## REQUIREMENT
Look through the entries below. Report each line that has the word "computer" in it.

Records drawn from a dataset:
++++++++++++++++++++

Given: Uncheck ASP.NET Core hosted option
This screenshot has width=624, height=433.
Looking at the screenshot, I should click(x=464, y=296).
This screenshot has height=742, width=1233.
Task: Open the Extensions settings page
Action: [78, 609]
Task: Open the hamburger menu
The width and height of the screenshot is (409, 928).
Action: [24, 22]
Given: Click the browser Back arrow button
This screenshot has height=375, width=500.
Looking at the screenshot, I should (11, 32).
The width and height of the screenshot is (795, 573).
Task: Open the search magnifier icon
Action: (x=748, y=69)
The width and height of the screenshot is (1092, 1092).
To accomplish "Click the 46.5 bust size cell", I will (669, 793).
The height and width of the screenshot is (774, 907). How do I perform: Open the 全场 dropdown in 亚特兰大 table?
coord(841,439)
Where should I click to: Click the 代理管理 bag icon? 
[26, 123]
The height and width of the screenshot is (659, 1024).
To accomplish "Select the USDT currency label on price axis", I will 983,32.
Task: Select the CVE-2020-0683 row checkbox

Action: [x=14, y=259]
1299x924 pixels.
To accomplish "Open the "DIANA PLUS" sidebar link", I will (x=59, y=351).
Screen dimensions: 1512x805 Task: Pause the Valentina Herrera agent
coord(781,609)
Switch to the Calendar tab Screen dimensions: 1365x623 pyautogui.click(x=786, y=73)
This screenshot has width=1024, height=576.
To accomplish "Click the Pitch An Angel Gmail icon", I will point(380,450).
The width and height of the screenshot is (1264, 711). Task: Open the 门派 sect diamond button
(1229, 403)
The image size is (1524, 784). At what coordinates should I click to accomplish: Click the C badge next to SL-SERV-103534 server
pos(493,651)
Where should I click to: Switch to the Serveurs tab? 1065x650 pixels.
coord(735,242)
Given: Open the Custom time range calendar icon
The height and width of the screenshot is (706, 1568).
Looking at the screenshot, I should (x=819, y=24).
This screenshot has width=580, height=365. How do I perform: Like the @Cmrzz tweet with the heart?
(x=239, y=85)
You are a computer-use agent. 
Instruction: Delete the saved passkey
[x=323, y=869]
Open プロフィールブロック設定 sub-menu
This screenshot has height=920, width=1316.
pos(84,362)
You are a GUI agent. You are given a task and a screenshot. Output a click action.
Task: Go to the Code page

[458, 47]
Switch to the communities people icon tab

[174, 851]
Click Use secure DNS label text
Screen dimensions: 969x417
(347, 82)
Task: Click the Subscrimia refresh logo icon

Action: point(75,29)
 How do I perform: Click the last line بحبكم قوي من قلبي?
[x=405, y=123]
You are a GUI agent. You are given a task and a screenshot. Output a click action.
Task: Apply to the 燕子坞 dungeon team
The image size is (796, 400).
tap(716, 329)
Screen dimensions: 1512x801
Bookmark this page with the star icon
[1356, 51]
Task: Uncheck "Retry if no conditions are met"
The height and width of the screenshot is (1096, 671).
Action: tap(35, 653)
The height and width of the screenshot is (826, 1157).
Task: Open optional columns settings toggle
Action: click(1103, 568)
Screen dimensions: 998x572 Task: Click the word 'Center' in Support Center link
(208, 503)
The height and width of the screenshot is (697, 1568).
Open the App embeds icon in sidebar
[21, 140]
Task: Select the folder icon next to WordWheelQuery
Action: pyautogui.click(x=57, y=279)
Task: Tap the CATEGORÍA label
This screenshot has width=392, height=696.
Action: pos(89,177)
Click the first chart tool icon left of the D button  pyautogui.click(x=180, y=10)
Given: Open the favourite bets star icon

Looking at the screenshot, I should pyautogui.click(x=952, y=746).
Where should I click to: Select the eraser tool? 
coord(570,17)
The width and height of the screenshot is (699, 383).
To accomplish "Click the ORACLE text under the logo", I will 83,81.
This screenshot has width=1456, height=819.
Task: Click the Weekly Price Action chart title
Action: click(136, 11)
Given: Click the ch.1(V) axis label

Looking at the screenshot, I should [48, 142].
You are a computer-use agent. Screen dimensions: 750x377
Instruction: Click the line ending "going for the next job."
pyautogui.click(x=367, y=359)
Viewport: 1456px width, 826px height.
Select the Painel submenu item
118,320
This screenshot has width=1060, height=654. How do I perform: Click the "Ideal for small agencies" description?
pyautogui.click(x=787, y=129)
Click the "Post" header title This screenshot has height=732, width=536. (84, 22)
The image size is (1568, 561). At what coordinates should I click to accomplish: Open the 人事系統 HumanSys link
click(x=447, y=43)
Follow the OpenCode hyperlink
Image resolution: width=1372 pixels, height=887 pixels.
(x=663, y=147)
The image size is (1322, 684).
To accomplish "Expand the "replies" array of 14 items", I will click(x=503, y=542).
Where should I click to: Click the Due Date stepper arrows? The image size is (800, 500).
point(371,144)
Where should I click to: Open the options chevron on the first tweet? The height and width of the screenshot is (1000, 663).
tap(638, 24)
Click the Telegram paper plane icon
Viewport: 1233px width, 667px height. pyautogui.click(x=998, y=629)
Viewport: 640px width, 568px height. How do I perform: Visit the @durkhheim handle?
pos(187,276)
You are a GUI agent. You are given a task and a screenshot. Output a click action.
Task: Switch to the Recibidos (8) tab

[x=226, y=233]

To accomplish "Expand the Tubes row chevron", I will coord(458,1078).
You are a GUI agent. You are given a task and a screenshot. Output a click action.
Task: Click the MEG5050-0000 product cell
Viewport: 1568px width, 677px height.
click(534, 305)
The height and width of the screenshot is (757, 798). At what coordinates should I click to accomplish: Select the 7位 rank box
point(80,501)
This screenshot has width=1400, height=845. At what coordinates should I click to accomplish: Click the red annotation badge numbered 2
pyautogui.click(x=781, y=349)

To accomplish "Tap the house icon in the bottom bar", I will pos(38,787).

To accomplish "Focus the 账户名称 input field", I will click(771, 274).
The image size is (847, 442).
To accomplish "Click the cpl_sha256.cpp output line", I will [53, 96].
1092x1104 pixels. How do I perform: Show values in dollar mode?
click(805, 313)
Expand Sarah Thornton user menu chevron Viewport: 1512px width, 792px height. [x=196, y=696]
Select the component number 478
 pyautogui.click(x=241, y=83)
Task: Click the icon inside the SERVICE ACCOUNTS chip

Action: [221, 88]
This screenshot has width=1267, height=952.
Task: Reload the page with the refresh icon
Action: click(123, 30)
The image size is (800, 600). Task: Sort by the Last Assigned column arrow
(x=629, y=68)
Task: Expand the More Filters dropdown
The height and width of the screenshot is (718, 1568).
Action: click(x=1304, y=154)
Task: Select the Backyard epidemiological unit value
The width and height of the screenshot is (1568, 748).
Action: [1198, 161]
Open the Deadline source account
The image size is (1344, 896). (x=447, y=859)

++++++++++++++++++++

## SOLUTION TO THIS PROBLEM
You are a computer-use agent. 
You are a computer-use agent. Screen dimensions: 750x377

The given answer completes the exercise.